#### PROVIDED RECORDS

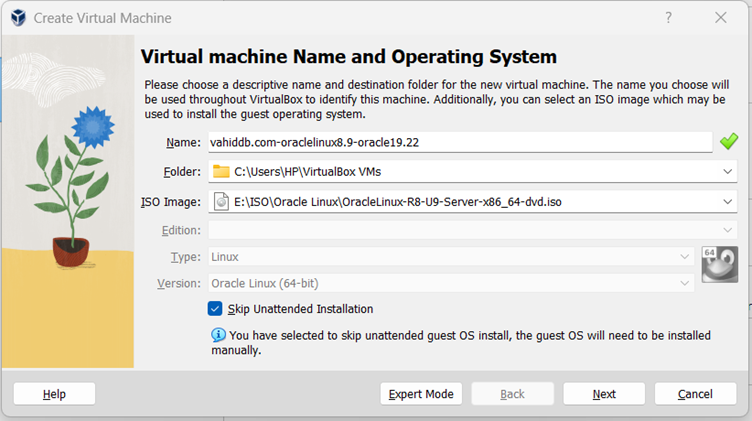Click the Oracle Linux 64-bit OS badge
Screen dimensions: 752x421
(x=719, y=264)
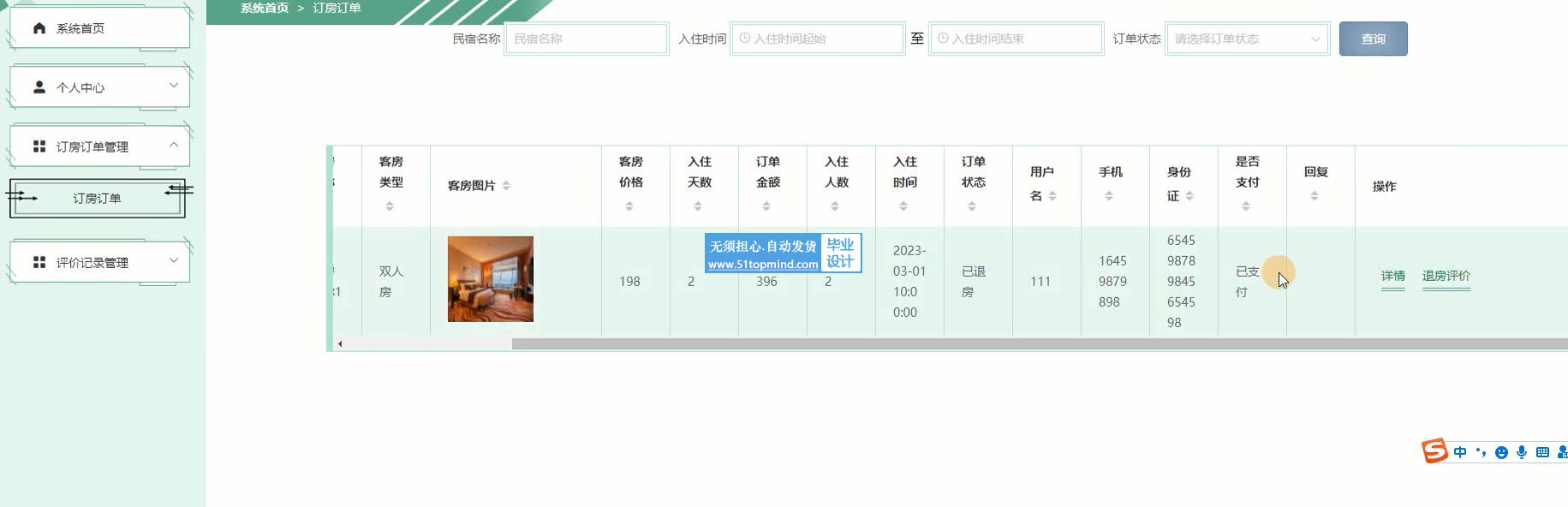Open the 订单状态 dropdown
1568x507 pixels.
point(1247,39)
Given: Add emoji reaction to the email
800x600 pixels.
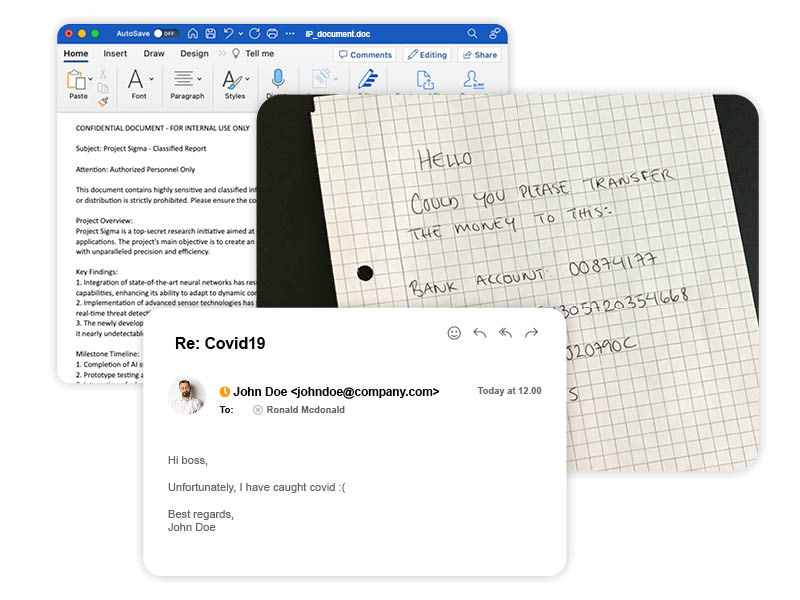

#### TASK
Give the records as a numbered list, starting at the line that contains "Given: Add emoji reaction to the email" and running through the end of the records. Omit blank lines and leave the pictures out.

#### OUTPUT BELOW
1. Given: Add emoji reaction to the email
2. 800x600 pixels.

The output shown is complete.